The Biggest Financial Bubbles in the World

Here's my list of bubbles, listed roughly by the estimated magnitude of the bubble (or event):
  1. Housing and property market bubbles in China and the rest of Asia (Thailand, Australia, Singapore, Hong Kong) are a big risk for financial instability there and everywhere. Property prices and debt has rocketed-up in all of these markets.  The Federal Reserve's QE program has also inadvertently fed these bubbles.  Also 'hot money' flows in Asia are again feeding bubbles in that region.  As in 2008, in the US, a financial crisis could erupt in Asia at any time.
  2. There easily could be another Asian currency/debt crisis caused by "hot money" flows suddenly reversing.  This caused the last crisis in Asia in 1997.  Federal Reserve tapering (removing it's bond-buying program) has already created financial instability in emerging bond markets and their currency markets.  This could create currency and financial crises in nearly all of the emerging markets.
  3. A banking crisis in China causing a recession there could easily have knock-on effects in other parts of Asia, commodity producers and the world.  In general, debt in China has soared in 5 years to levels typically associated with financial crises.  The 'shadow banking system' in China has exploded dramatically because it has been un-regulated.  Attempts to reduce this have already led to surges in inter-bank funding markets in the summer and in December 2013.  This is a "canary in a coal mine" if there ever was one. 
  4. Unexpectedly higher interest rates in the US or Japan could pop the Asian and emerging market debt markets---and triggering financial crisis from China to Brazil to Turkey and Indonesia.  Emerging stock markets are already depressed.  
  5. An "accident" in the Japanese bond market causing a currency crisis and recession there. The massive QE program there might roil their bond market and starts a loss of confidence there and in Asia.  It could have knock-on effects due to a reversal of "hot money" flows to other Asia economies like Thailand and Indonesia.  

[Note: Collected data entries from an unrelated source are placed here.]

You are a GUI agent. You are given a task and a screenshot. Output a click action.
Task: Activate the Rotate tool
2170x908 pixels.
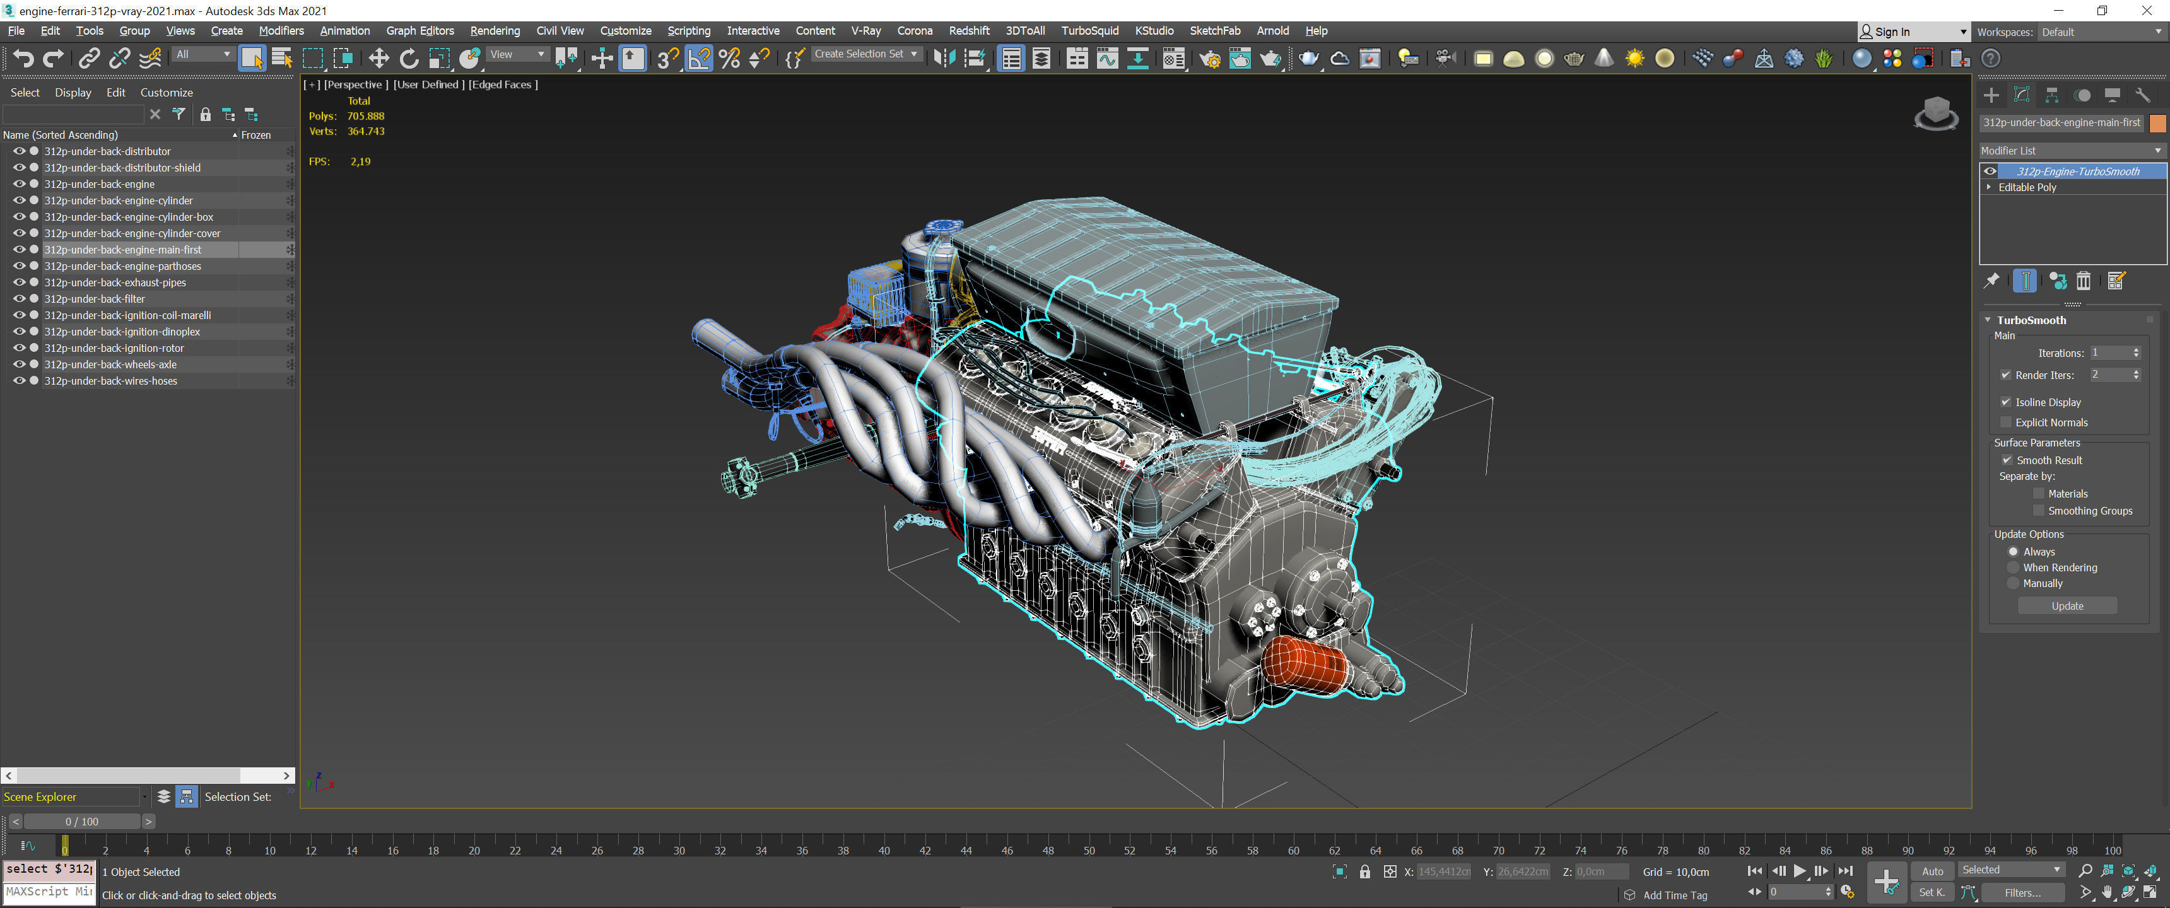[x=409, y=58]
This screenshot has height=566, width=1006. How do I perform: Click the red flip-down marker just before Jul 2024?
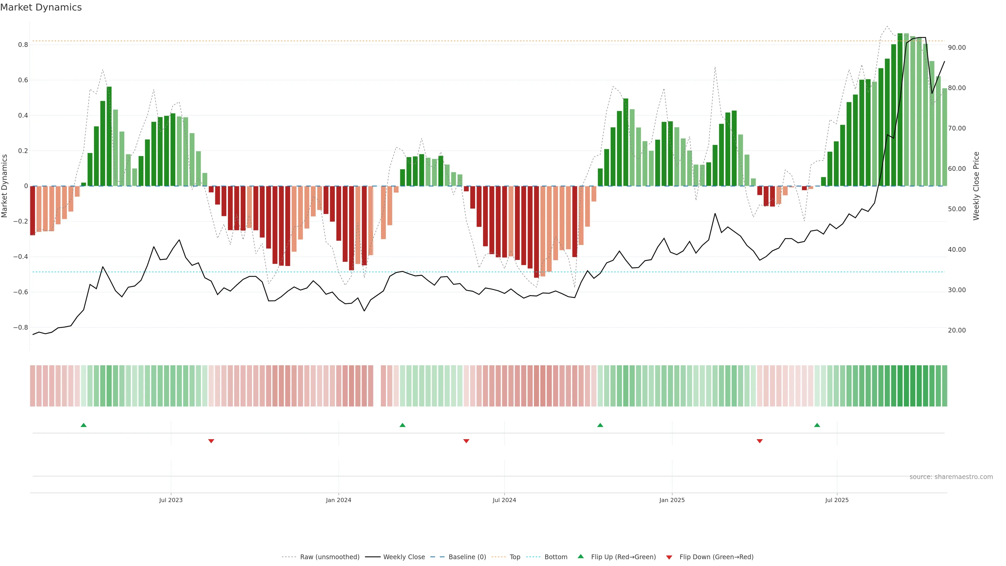click(466, 441)
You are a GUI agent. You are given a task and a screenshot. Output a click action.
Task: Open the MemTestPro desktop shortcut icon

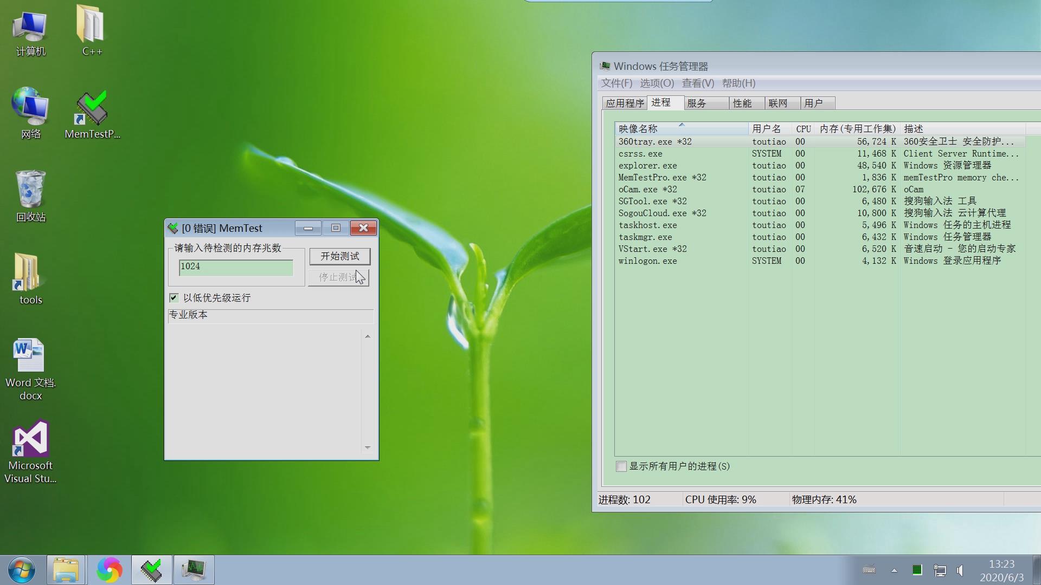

  6. The re-emergence of the Euro crisis;  the election of a leader that causes one or more country to exit the currency union and roiling all financial markets.  There is a risk of violence in one of the southern European states could cause a sudden reversal of the barely contained political and financial order.
  7. A war between Japan and China in the South China Sea could erupt sending markets reeling.  See Ridiculous Chinese Claims in South China Sea.  There has been a recent escalation of tensions with Japan.  China has suddenly claimed an "exclusion zone" which includes the Senkaku islands claimed by Japan.  The US is bound by a treaty to protect Japan.  
  8. Iran going nuclear is the most dangerous change in the political landscape of them all.  It would be a huge disaster for the West and cause other nations in that region to go nuclear as well.  Nobody should trust Iran's mullahs, but the Obama administration idiots are chasing some kind of political "win" for appearance sake with the Iranian idiots. 
"Accelerants" that could help propagate a financial accident into a financial "chain reaction." 
  1. The vastly expanded unregulated world-wide derivatives market.  It might not cause a financial panic, but it has the potential to worsen it. The problem?  No one knows how dangerous it is.
  2. Vastly expanded worldwide debt levels is much worse even compared to the 2008 debt crisis--especially in China and other Asian countries.   Higher debt=more instability.  By some estimates, world-wide debt has surged 40% to 100 Trillion since the last crisis.
  3. the exhaustion of policy tools of fiscal and monetary policy all over the world has added risk to the world economy.  If there are no policy tools left to counter-act the next financial shock, then there is a risk of prolonged depression.
Welcome to the most dangerous investment environment ever.  Be careful out there.